**THE REQUEST**
Print the lines of the material from the one containing "You are a computer-use" through the one containing "Instruction: Click the", both included, reproducing them unchanged.

**RECORDED DATA**
========================

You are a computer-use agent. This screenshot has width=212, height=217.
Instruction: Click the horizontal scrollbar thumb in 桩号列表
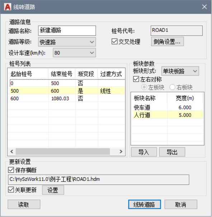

========================

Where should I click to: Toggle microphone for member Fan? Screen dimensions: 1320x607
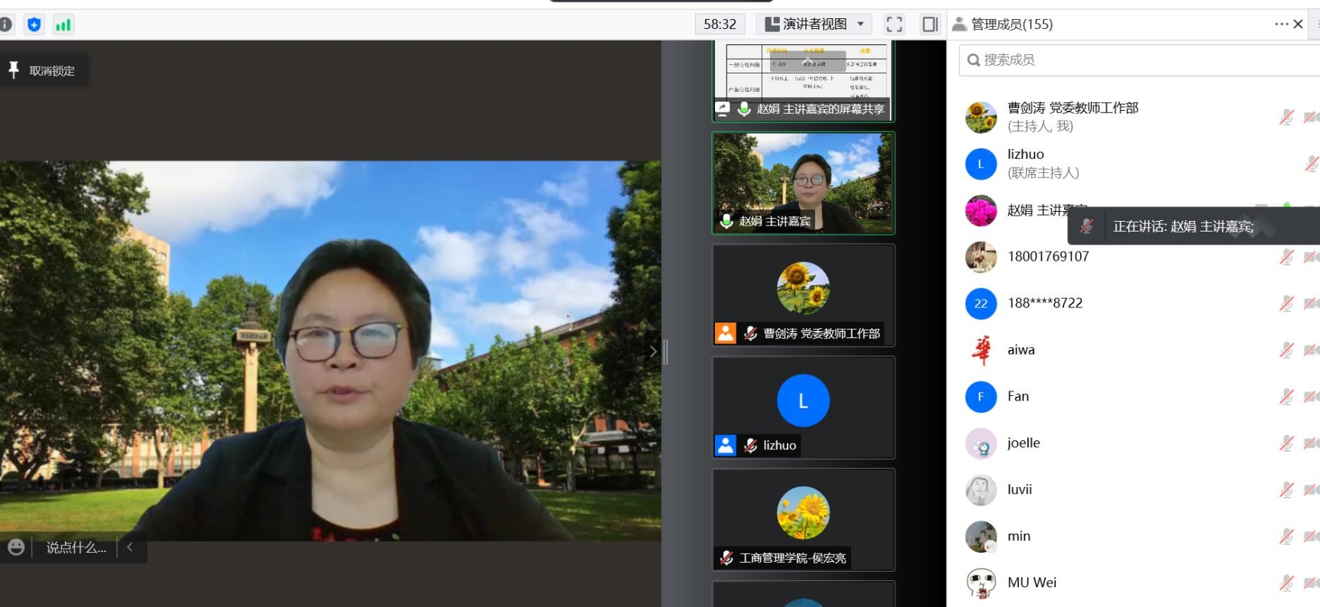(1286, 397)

========================

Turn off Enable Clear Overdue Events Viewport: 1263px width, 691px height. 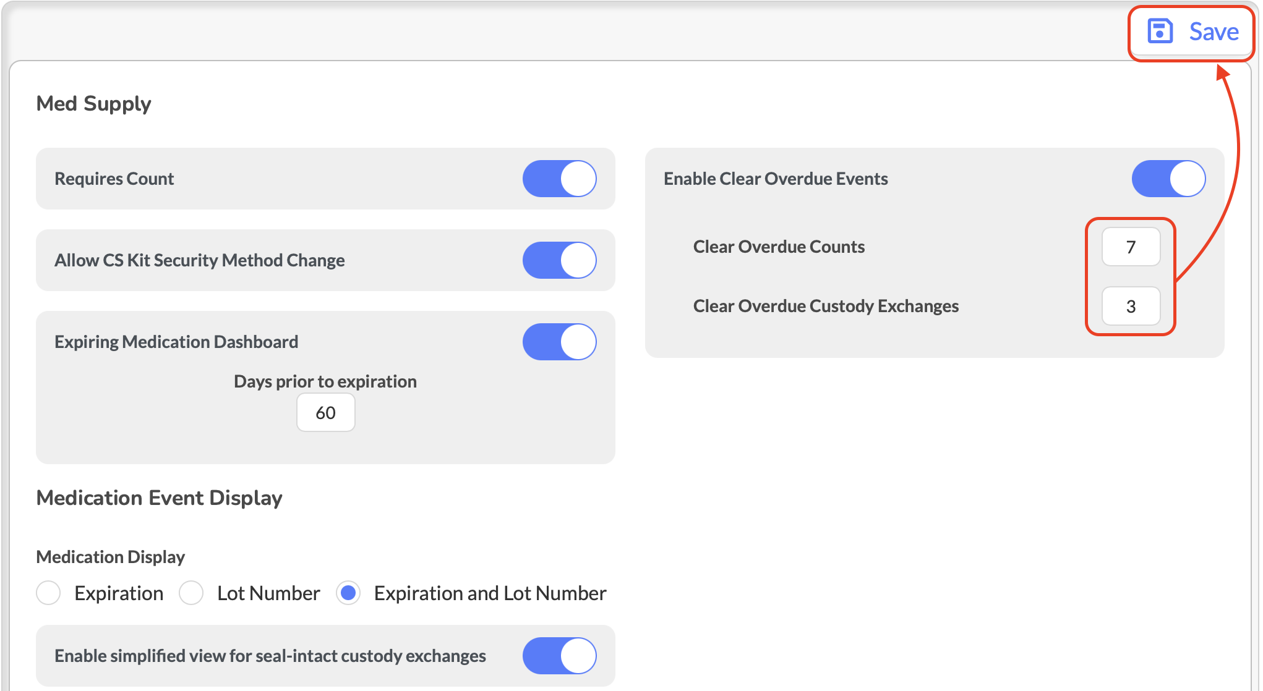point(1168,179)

========================

**RESULT OF THIS TASK**
You are a computer-use agent. This screenshot has width=212, height=217.
Instruction: Click the horizontal scrollbar thumb in 桩号列表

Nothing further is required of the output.